In Nature there is an article where they are applying the AI worlds approaches to plant systematics. Namely the process of sorting and arranging plants. They note:
There are roughly 3,000 herbaria in the world, hosting an estimated
350 million specimens — only a fraction of which has been digitized. But
the swelling data sets, along with advances in computing techniques,
enticed computer scientist ... and botanist ..., to see what they could make of the data. ...
team had already made progress automating plant identification through
the Pl@ntNet project. It has accumulated millions of images of fresh
plants — typically taken in the field by people using its smartphone app
to identify specimens. Researchers trained
similar algorithms on more than 260,000 scans of herbarium sheets,
encompassing more than 1,000 species. The computer program eventually
identified species with nearly 80% accuracy: the correct answer was
within the algorithms’ top 5 picks 90% of the time. That, says Wilf,
probably out-performs a human taxonomist by quite a bit.

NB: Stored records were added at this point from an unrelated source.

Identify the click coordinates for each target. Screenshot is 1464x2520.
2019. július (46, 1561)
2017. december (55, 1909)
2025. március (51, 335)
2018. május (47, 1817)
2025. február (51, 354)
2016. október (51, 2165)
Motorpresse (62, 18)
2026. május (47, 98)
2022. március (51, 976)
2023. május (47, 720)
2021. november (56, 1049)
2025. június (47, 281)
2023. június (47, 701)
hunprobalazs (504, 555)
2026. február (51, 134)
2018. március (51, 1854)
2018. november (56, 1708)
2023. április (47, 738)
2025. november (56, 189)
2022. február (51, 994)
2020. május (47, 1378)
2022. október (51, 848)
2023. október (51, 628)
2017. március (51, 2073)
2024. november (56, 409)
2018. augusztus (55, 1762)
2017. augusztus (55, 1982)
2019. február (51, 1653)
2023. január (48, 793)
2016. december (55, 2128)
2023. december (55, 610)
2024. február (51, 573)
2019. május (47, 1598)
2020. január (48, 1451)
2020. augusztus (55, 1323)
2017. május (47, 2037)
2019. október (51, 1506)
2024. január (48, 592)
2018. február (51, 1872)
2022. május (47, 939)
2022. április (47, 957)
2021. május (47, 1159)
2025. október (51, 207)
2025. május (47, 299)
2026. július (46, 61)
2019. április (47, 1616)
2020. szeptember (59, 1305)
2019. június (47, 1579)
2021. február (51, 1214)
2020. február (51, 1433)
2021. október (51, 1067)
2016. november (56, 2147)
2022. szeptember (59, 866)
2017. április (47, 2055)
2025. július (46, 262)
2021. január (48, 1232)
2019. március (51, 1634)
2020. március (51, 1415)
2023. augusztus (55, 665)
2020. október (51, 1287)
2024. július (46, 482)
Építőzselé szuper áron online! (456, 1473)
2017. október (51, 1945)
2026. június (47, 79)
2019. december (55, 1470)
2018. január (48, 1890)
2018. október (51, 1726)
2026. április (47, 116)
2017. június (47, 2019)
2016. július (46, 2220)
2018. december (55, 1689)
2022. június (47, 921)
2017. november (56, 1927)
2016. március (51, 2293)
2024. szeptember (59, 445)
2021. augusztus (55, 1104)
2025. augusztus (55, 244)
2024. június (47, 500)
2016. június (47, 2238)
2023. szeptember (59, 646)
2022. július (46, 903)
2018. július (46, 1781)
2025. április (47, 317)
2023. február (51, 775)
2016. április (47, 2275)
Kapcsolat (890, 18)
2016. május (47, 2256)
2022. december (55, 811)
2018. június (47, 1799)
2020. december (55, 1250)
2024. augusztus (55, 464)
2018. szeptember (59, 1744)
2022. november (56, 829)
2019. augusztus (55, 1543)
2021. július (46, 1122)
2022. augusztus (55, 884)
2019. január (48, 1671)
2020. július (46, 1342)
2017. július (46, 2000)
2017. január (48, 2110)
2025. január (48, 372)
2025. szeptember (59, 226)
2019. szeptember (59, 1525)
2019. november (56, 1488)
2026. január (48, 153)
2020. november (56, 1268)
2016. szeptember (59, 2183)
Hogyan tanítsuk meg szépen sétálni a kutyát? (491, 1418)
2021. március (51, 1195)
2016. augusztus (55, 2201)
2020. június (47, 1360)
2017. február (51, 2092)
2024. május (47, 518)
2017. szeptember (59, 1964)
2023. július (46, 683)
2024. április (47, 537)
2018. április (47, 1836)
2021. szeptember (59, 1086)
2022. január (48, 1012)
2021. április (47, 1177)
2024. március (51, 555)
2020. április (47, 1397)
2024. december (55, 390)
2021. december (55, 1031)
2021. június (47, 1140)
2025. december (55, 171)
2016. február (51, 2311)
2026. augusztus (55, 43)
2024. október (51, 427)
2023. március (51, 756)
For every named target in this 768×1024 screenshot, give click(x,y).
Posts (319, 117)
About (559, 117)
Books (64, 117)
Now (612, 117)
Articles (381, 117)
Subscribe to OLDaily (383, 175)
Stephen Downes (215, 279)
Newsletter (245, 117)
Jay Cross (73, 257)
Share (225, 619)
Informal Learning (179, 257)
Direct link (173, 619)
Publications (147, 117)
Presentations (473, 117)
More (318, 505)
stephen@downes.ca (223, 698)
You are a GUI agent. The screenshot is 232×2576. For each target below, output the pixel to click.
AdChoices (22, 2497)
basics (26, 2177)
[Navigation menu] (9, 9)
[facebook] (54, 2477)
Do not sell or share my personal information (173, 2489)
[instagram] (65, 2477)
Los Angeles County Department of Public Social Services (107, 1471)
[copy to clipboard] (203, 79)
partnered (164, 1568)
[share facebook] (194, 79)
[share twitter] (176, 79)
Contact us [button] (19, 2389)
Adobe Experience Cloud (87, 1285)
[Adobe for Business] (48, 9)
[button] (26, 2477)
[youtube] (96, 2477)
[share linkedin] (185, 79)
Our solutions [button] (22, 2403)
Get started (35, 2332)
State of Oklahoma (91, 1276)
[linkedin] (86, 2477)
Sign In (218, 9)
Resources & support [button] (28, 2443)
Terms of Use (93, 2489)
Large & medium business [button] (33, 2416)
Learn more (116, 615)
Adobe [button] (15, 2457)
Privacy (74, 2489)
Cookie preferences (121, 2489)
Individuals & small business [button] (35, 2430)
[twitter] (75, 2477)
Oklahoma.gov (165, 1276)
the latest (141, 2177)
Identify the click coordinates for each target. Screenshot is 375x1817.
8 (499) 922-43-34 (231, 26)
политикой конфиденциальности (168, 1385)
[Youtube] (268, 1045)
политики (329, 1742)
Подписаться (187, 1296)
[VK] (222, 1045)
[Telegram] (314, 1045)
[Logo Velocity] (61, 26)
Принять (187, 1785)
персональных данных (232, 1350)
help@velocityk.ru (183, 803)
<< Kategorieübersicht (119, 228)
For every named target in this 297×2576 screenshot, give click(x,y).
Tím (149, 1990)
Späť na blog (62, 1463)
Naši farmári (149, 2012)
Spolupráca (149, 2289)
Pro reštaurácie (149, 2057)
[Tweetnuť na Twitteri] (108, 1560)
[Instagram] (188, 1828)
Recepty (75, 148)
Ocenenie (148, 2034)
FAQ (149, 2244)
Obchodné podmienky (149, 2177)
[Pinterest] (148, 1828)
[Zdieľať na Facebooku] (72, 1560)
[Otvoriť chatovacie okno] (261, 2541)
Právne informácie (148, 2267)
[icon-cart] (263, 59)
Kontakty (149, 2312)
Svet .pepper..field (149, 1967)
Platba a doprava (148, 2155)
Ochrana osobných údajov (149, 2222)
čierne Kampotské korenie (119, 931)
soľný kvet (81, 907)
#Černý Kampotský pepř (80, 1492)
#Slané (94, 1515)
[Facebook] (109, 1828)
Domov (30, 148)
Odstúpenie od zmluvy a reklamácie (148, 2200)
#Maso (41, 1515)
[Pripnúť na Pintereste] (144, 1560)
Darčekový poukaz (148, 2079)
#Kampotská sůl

Now having done this a few decades ago, and still proceeding to do so with Hemerocallis, the answer is not form but simple genetics. Sequence the genes, then using a mutation hypotheses base determine how the genes evolved. The use the shapes to see the effect. As is well know this process has been around since Linnaeus and it suffers from substantial defects. Just because a form looks close to something says nothing about the genetic evolution.